A widely used cholesterol-lowering medication could significantly cut the risk of death among critically ill sepsis patients, new research suggests. According to a comprehensive study, patients with severe sepsis who received statins—a class of drugs commonly prescribed to lower cholesterol—saw their chances of dying within a month drop by nearly 40%. This discovery could have major implications for the treatment of sepsis, a life-threatening condition that affects hundreds of thousands in the UK each year.
Sepsis, often dubbed the ‘hidden killer’, is triggered when the body’s response to an infection spirals out of control, damaging organs and tissues. It represents a major health challenge, with around 245,000 people in the UK developing the condition annually. Despite medical advances, sepsis continues to claim one in five lives worldwide, making any potential breakthroughs in its treatment a matter of urgent interest.
Researchers from China undertook a detailed analysis of data collected from thousands of sepsis patients treated in an Israeli hospital between 2008 and 2019. In their study, they tracked 6,000 critically ill patients who were administered statins during their stay in intensive care and compared their outcomes to 6,000 similar patients who did not receive the medication. The results were striking: only 14.3% of statin-treated patients died within 28 days, compared to 23.4% in the group who were not given statins.
The study, published in the journal *Frontiers in Immunology*, suggests that statin therapy was associated with a 39% reduction in the risk of death over the first month following a sepsis diagnosis. The researchers also noted improvements in survival rates during hospital stays and while in intensive care units. For example, just 7.4% of statin patients died in intensive care, compared with 13.6% of non-statin patients. Total hospital mortality was also lower for the statin group: 11.5% compared to 19.1%.
Despite these promising results, statin recipients did, on average, spend marginally longer in hospital—nearly 10 days versus eight. The researchers speculate this might be due to the drugs’ roles in slowing the disease course or other factors related to underlying health conditions. Nevertheless, the authors highlighted the need for cautious optimism.
Dr Caifeng Li, corresponding author and associate professor at Tianjin Medical University General Hospital, stated, “Our large, matched cohort study found that treatment with statins was associated with a 39% lower death rate for critically ill patients with sepsis, when measured over 28 days after hospital admission. These results strongly suggest that statins may provide a protective effect and improve clinical outcomes for patients with sepsis.”

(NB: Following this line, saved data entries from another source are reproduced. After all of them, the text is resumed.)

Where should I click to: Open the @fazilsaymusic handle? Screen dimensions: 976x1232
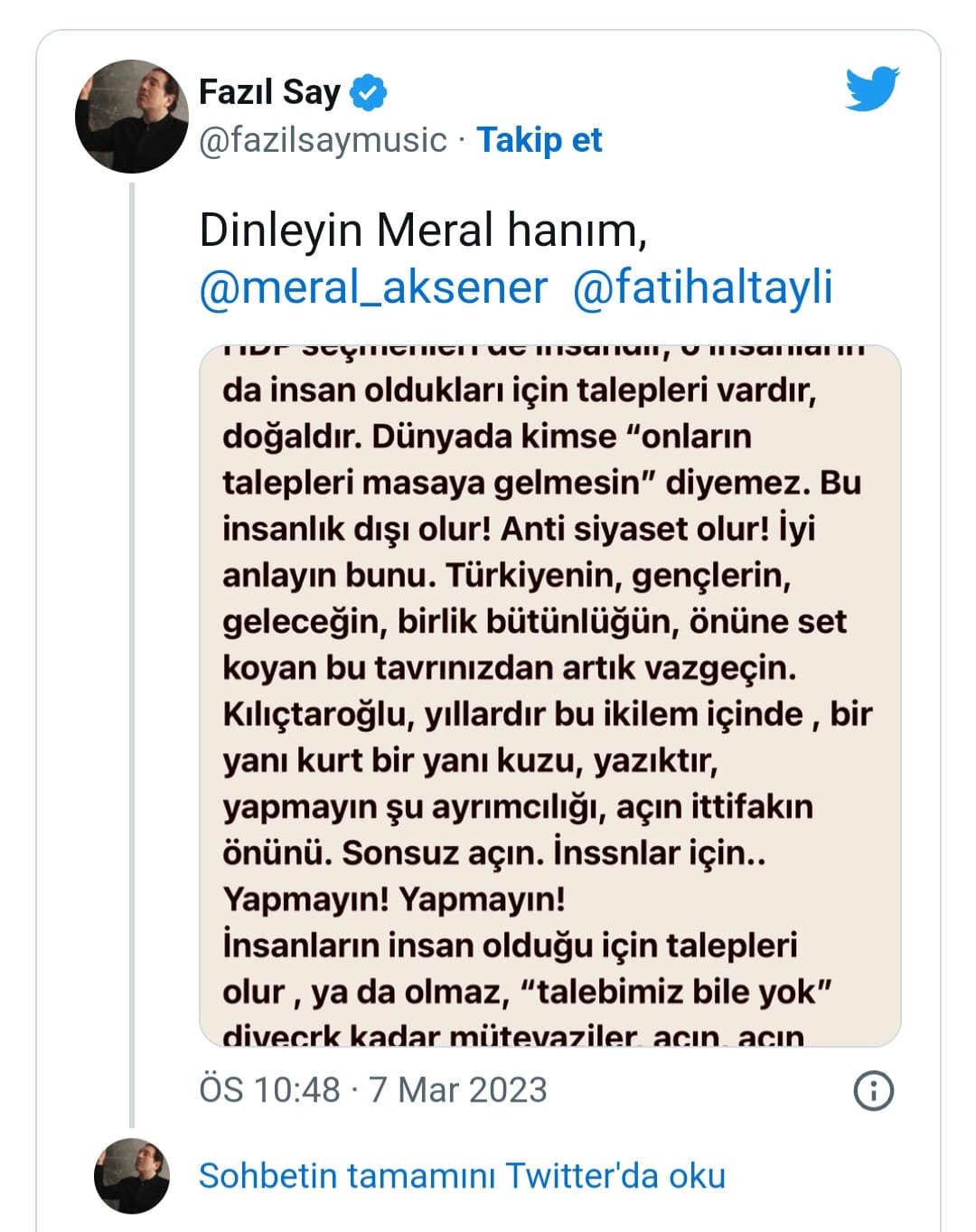click(x=323, y=140)
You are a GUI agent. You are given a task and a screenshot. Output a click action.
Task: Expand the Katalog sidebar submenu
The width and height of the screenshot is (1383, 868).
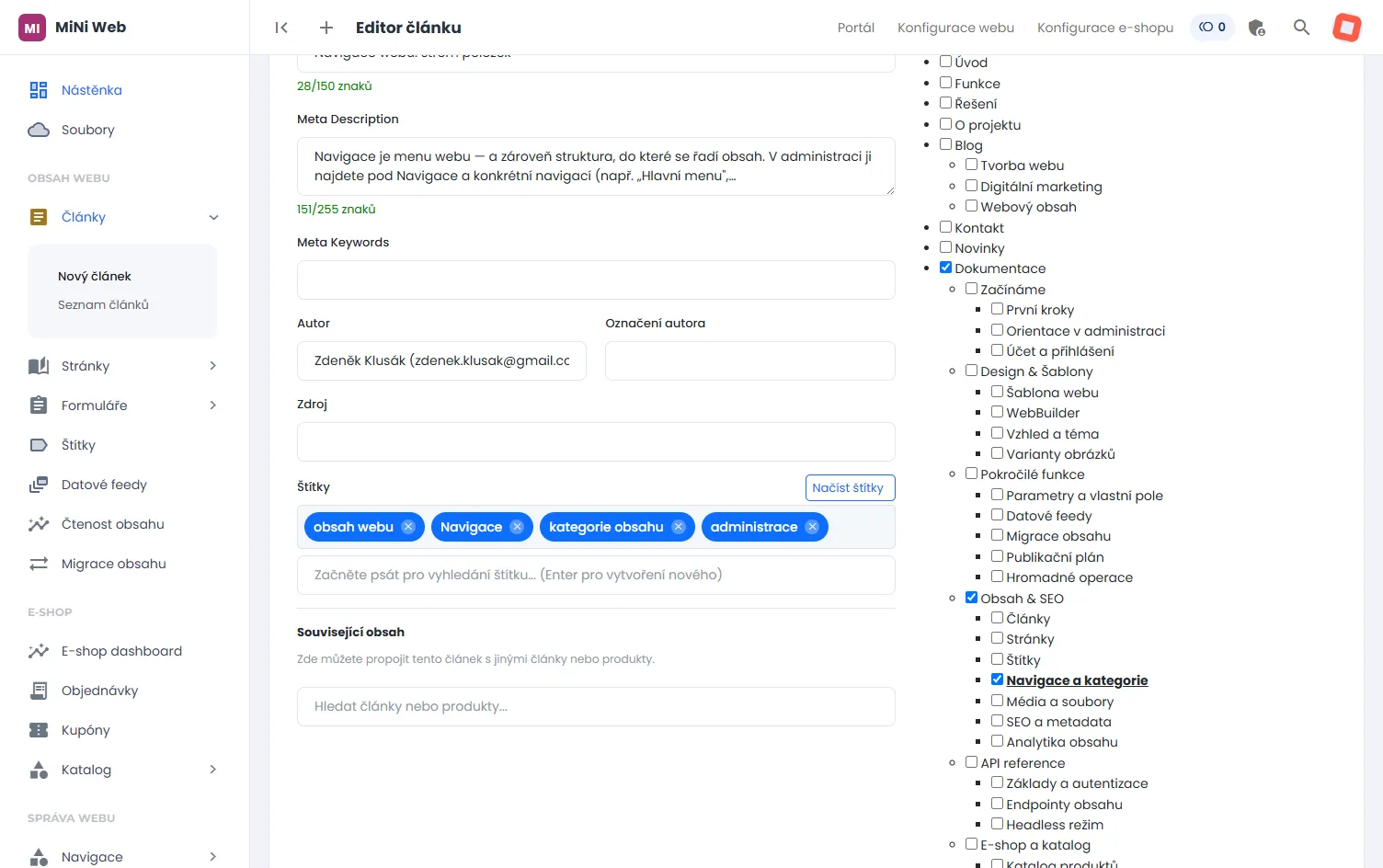point(213,770)
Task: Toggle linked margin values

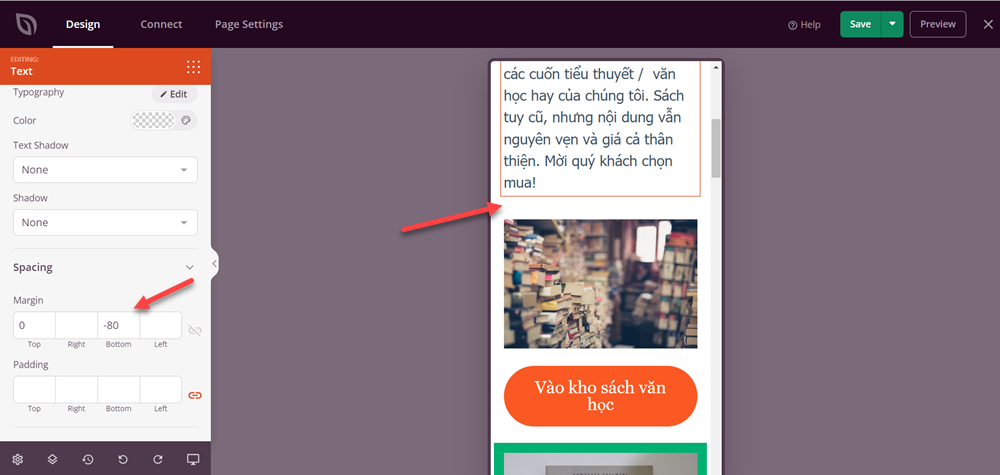Action: pos(195,330)
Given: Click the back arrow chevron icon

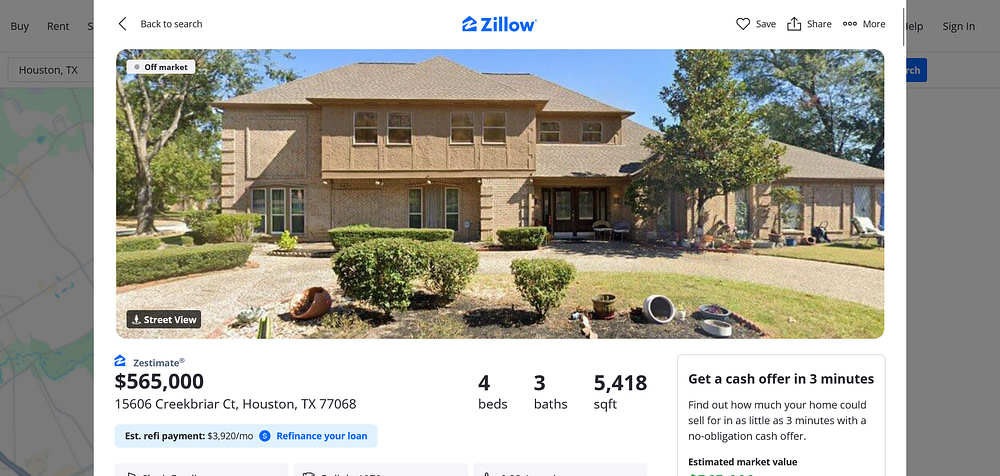Looking at the screenshot, I should click(122, 24).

The reasons statins appear to deliver these benefits go beyond their well-known cholesterol-lowering abilities. Experts have previously observed that statins also reduce inflammation and may have antibacterial effects—properties that could help in taming the runaway immune response seen in sepsis.
Commenting on the research, Dr Ron Daniels, founder and chief executive of the UK Sepsis Trust, emphasised the importance of the findings. “It has been known for some time that the anti-inflammatory properties of statins confer a survival benefit on those who take them if they develop sepsis. Whilst previous studies have failed to show a similar survival benefit in treating people with sepsis with statins, this new study supports calls for a large, multi-country, randomised control trial. Anything which might reduce the burden of a condition which claims one in five lives worldwide needs to be rigorously explored.”
Statins have long been a staple in cardiovascular medicine, prescribed to lower the risk of heart attacks and strokes by reducing levels of so-called ‘bad’ LDL cholesterol. Yet, this new evidence hints at a far broader role for these medications, particularly in emergency and intensive care settings.
Nevertheless, health experts remain cautious. They stress that while these findings are encouraging, they are not sufficient to support changes to current clinical practice on their own. Much larger and more rigorous international trials will be needed before statins could be recommended as a routine intervention for sepsis in critically ill patients.
In the meantime, the study opens the door to fresh research and potential hope for thousands of families affected by sepsis—a condition that too often strikes without warning and with devastating consequences. For now, statins’ potential as a life-saving adjunct in intensive care remains a promising development awaiting further validation.